> [EXERCISE PROMPT]
Only the text of the entries below should appear in your exact transcription; leave out every picture.

Collected data entries:
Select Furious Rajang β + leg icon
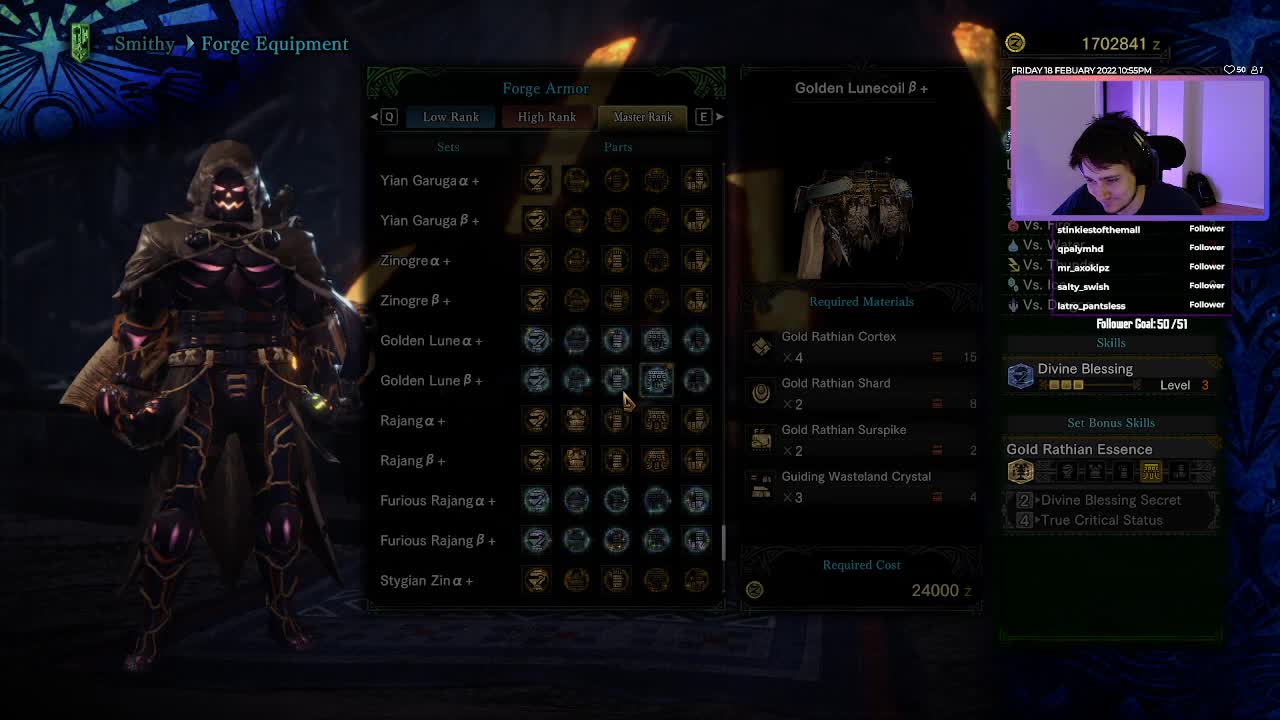 pyautogui.click(x=696, y=540)
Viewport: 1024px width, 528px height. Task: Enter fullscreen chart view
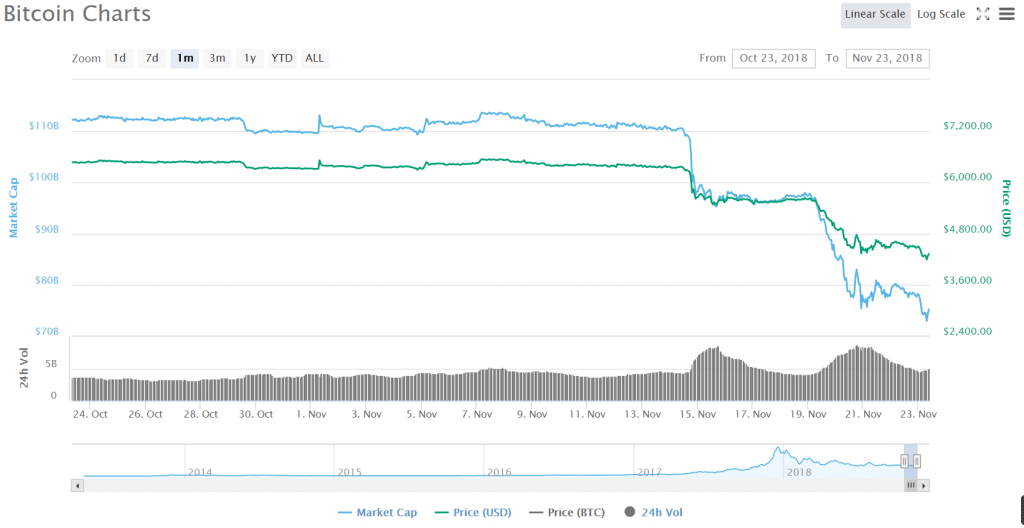[x=982, y=14]
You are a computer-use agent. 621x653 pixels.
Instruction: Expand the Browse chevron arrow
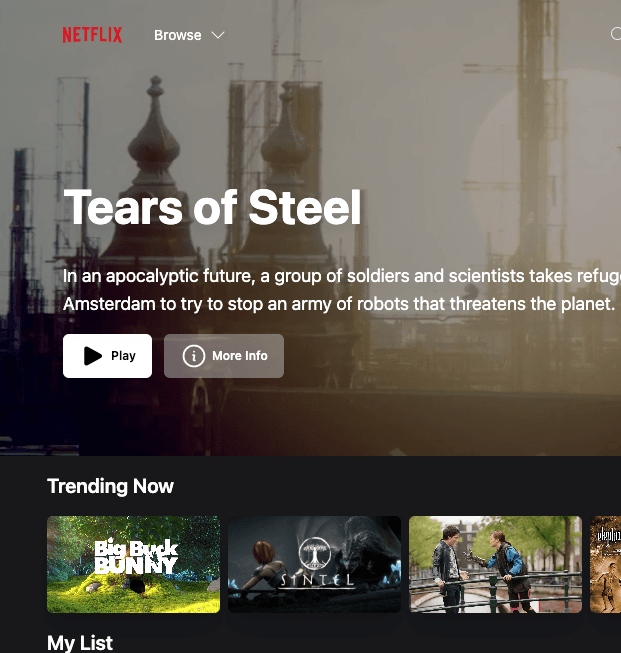point(218,35)
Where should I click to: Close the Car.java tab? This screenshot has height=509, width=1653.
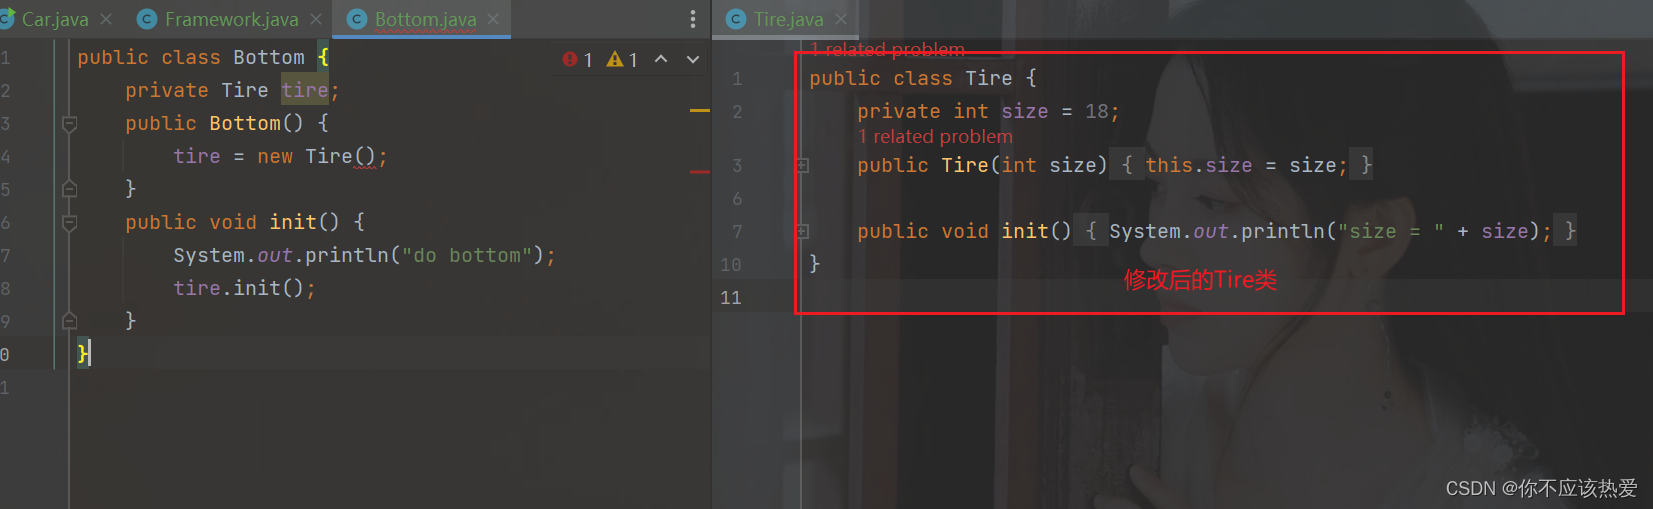106,19
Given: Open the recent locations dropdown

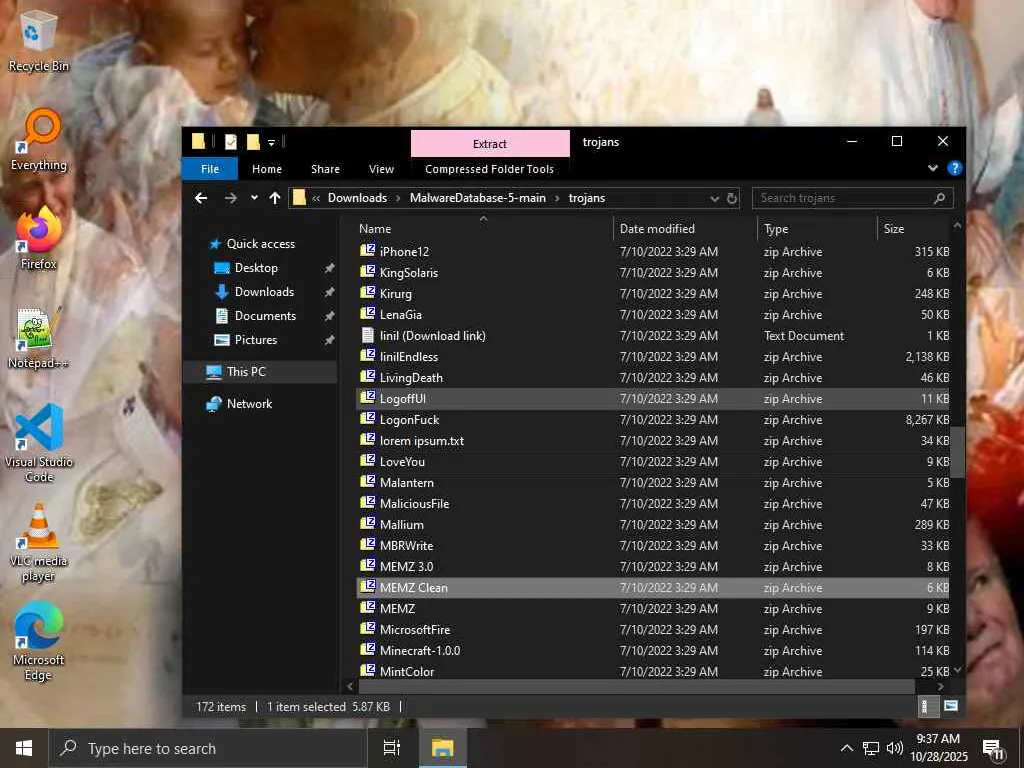Looking at the screenshot, I should tap(254, 198).
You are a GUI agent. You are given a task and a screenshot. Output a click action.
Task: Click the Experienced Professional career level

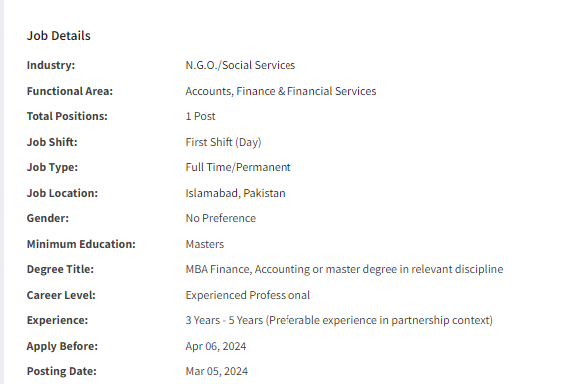click(248, 295)
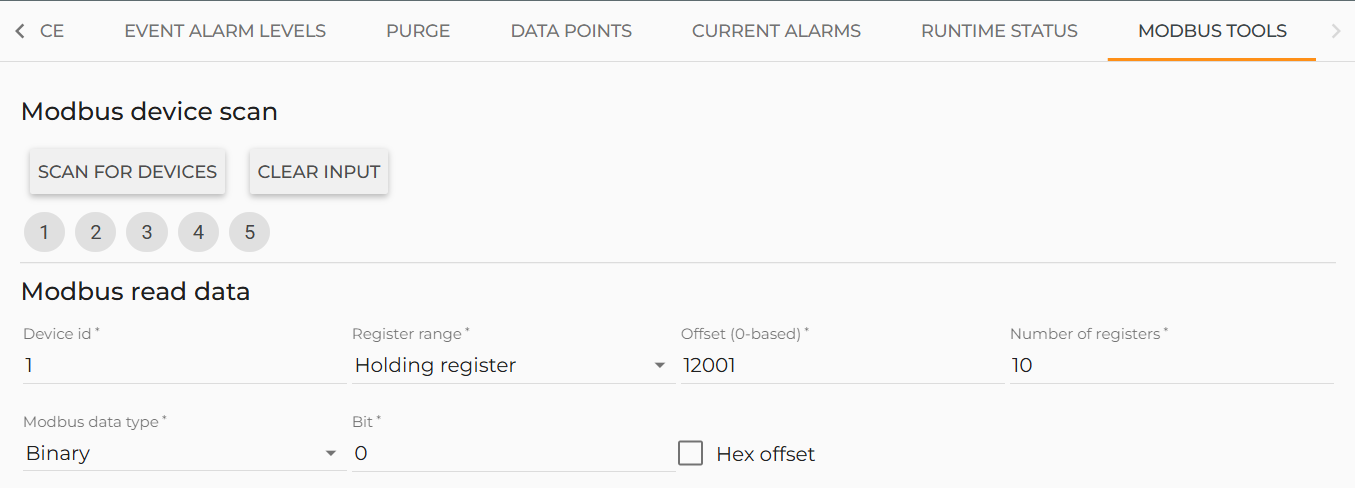This screenshot has width=1355, height=488.
Task: Focus the Offset (0-based) field
Action: coord(841,366)
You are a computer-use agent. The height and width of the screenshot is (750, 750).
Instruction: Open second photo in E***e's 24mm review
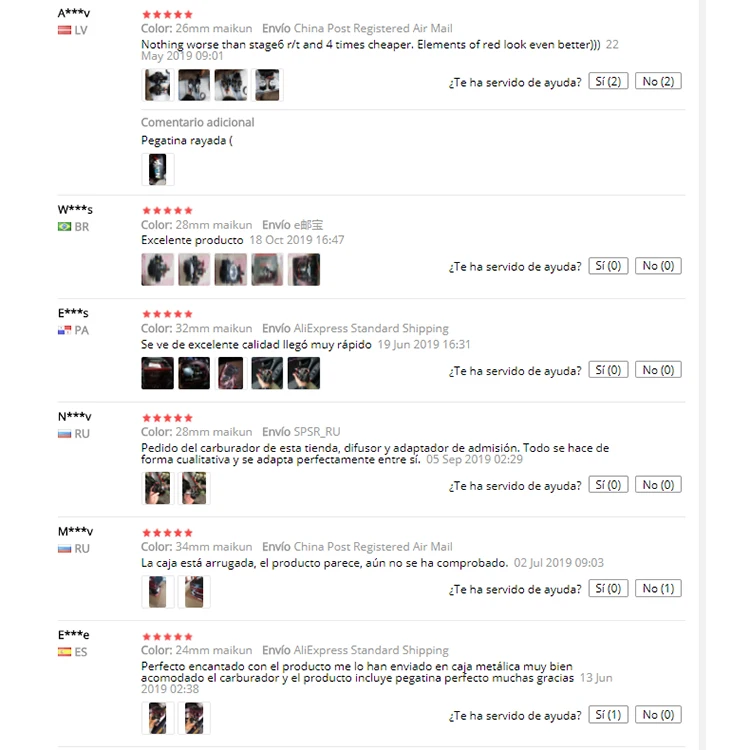[x=194, y=718]
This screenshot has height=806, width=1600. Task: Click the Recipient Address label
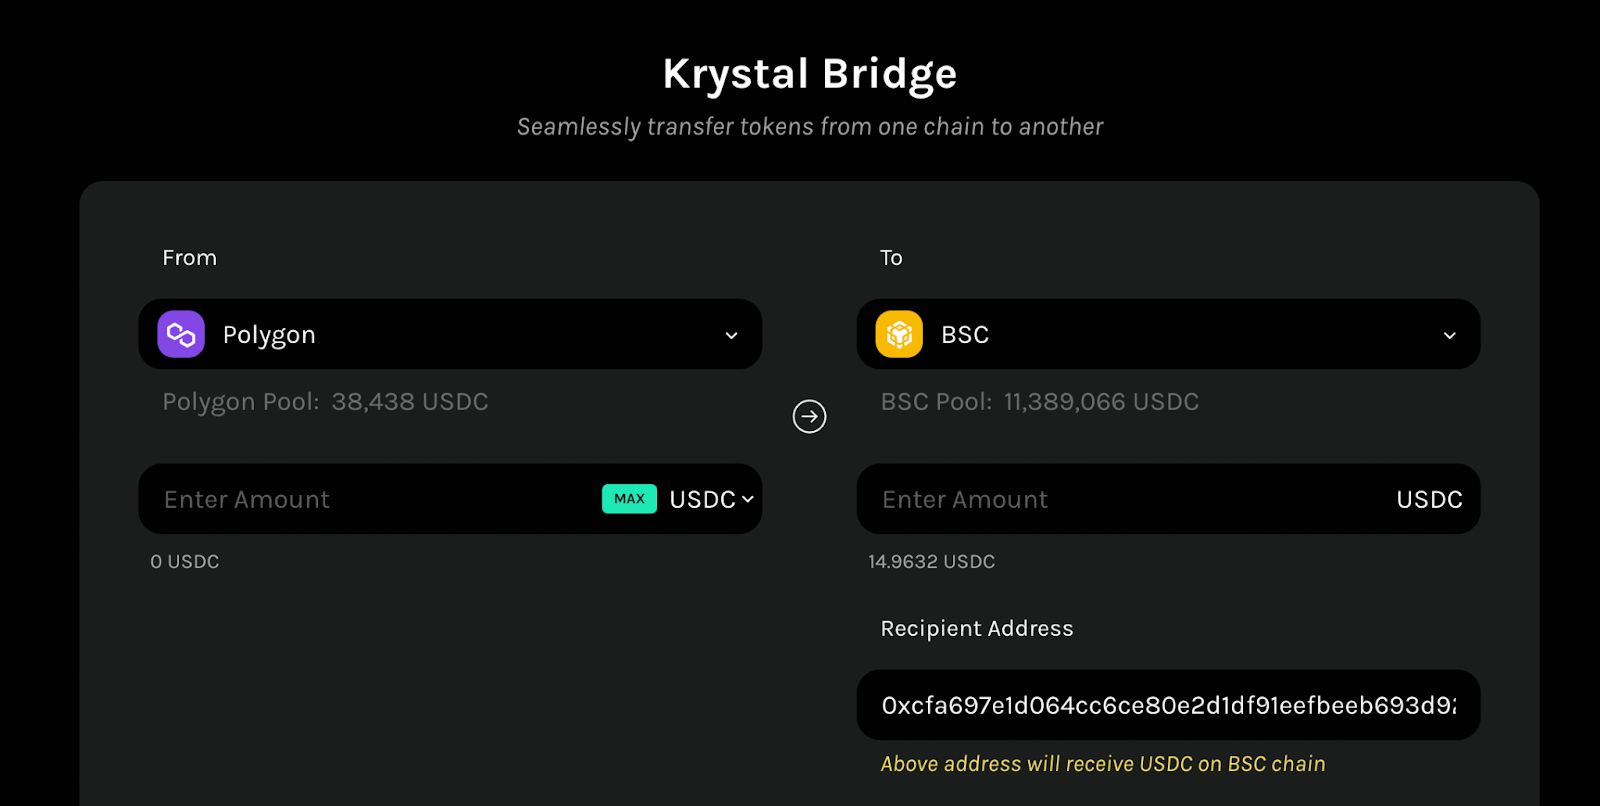tap(977, 628)
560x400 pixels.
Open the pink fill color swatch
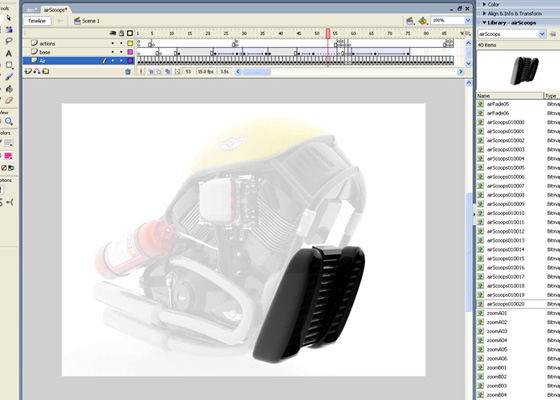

> [PROBLEM SOLUTION]
Select Furious Rajang β + leg icon
 pyautogui.click(x=696, y=540)
Viewport: 1024px width, 528px height. Task: Enter fullscreen chart view
[x=982, y=14]
You are a computer-use agent. 621x653 pixels.
Instruction: Expand the Browse chevron arrow
point(218,35)
Where should I click to: Close the Car.java tab? This screenshot has height=509, width=1653.
106,19
Given: Open the recent locations dropdown

Looking at the screenshot, I should tap(254, 198).
You are a GUI agent. You are given a task and a screenshot. Output a click action.
Task: Click the Experienced Professional career level

click(248, 295)
This screenshot has width=1355, height=488.
Task: Focus the Offset (0-based) field
Action: coord(841,366)
You are a computer-use agent. The height and width of the screenshot is (750, 750).
Instruction: Open second photo in E***e's 24mm review
[x=194, y=718]
This screenshot has height=806, width=1600. Task: Click the Recipient Address label
tap(977, 628)
560x400 pixels.
Open the pink fill color swatch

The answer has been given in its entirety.